From time to time you will see someone mention on comments on the net that there is an actual difference between “United States of America” and “United States” in terms of law.
Haha, I followed your link, quickly skimmed that “article” and a few others, and have concluded…
That guy doesn’t have the slightest idea what he’s talking about. Name the subject, he’s in over his head. You and I will never reclaim the seconds of our lives we wasted reading what’s on that blog.
US vs USA? No significance in the difference, one is a shortened version of the other. The country to our south is also “United States”, although officially it’s Estados Unidos Mexicanos, United Mexican States. There have been others too.
So I’m supposed to take some loonbat seriously because he put together a rambling screed on a Wordpress blog? No thanks. I bet he considers himself a “sovereign citizen” too.
The “United States” and “United States of America” are one and the same.
Ye that’s what I thought but on like every now and then it comes up. Doesn’t make any sense to me.
But it’s a bit interesting like people using the term Holland for example for the Netherlands so I thought there might be something I didn’t know about here.
The post was TL DR I read only a lil part of the blog.
Using “Holland” that way is like using “England” to refer to the United Kingdom, or back in the past “Russia” to refer to the Soviet Union. It’s common enough, but it’s confusing and a mistake.
Well, Holland isn’t the same thing as The Netherlands, Holland is just a part of the Netherlands (actually two provinces now, North Holland and South Holland.) But from context one can usually tell when someone is talking about The Netherlands as a whole even when they’re saying Holland. Sort of like how people refer to the Queen of England when they really mean the Queen of the United Kingdom.
As for the linked blog post, it’s what’s commonly referred to around here as the “magic words theory” of law. People who don’t actually understand how stuff works are convinced that if they can somehow find the right magic legal words, they can make the legal system do whatever they want. They don’t realize that the stuff they come up with is completely incoherent and illogical.
It’s generally speaking the Holland parts of the country that fought for dutch independence.
The national redoubt is within Holland too, the so called waterline.
There was also once a Kingdom called the Kingdom of Holland:
The Netherlands has through history been slightly smaller than it is today, for example the Dutch republic. It’s generally thought of as the most important part of the country too so I guess it stems from a combination of these factors.

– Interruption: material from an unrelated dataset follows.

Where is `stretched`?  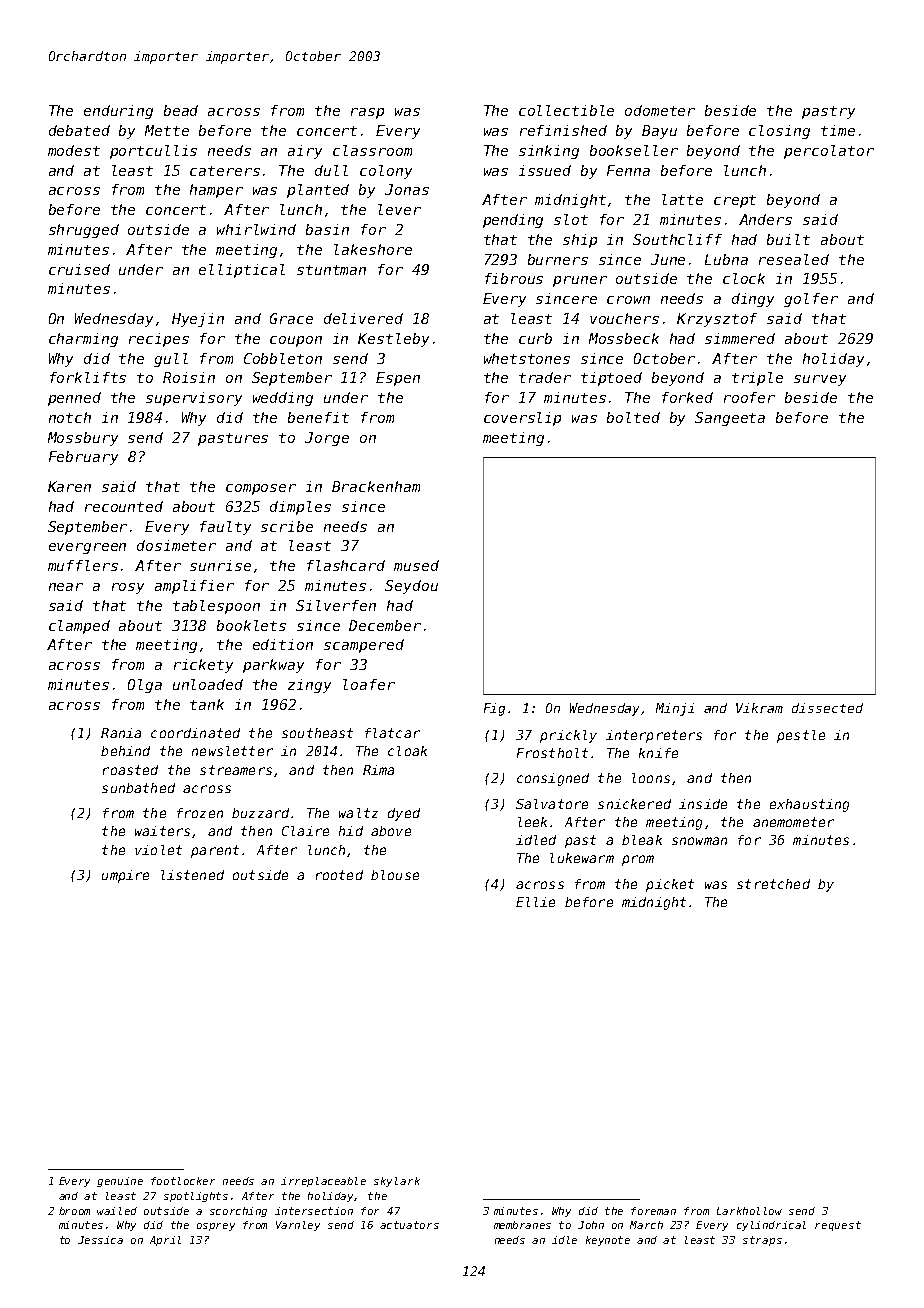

Holland and England are the dominant (by far) polities in their respective unions. Same with Russia and the USSR. And all of these places existed as independent kingdoms/states with a significant presence in international affairs before they joined in a union. But no one state of the US is dominant to the exclusion of the others. And only a few spent a short time as independent states before joining the US.
Well, that’s more complex. There are 2 spaces and an ‘&’ symbol, making it critically different than ‘US’ and ‘USA’. These types of questions are generally best left to experts…
Let me go get my tinfoil for hat making, and put on some popcorn.
I heard one caller in to a radio talk show get started on this. What’s the dope on the fringe?
Holland was a vassal state of the Holy Roman Empire for a long time before the Dutch Republic and later Kingdom of the Netherlands as we know it existed.
Let’s stop beating around the bush and address the underlying lunacy here.
There are people who call themselves various names, “Sovereign Citizen” and “Freeman On The Land” being the most common, who believe that they can live in society without actually following any of society’s rules that they think are inconvenient. They invent, or have bought into, various schemes which all purport to show the same thing: They can opt out of parts of the law by using various magic phrases and ritualistic practices involving forms and letters which will force the courts to acknowledge that they are in a special class which doesn’t have to follow the law.
This is idiocy. It is trying to accomplish the impossible, so the details don’t matter. Law isn’t based on magic formulae or rituals or secret codes, it is based on rules applied to achieve a purpose, so if the purpose is invalid (and opting out of a society while continuing to live in it is certainly invalid) no application of those rules will achieve it.
There are multiple iterations of this idiocy, differing in the details but with the same goal, all being sold by different hucksters to the gullible and the desperate. None of them have ever worked. None of them could ever possibly work.
All that said, I certainly find investigating this stuff interesting. It’s the same urge that makes me seek out B-movies and schlock TV and so on: It’s so bad it’s good in an entirely unintended fashion. It’s unintentional comedy.
I was watching the semi-finals of the World Cup with someone who doesn’t follow soccer … the TV clearly said Netherlands, I called them Holland and the broadcasters kept saying the Dutch … it was the 60th minute before she figured it out.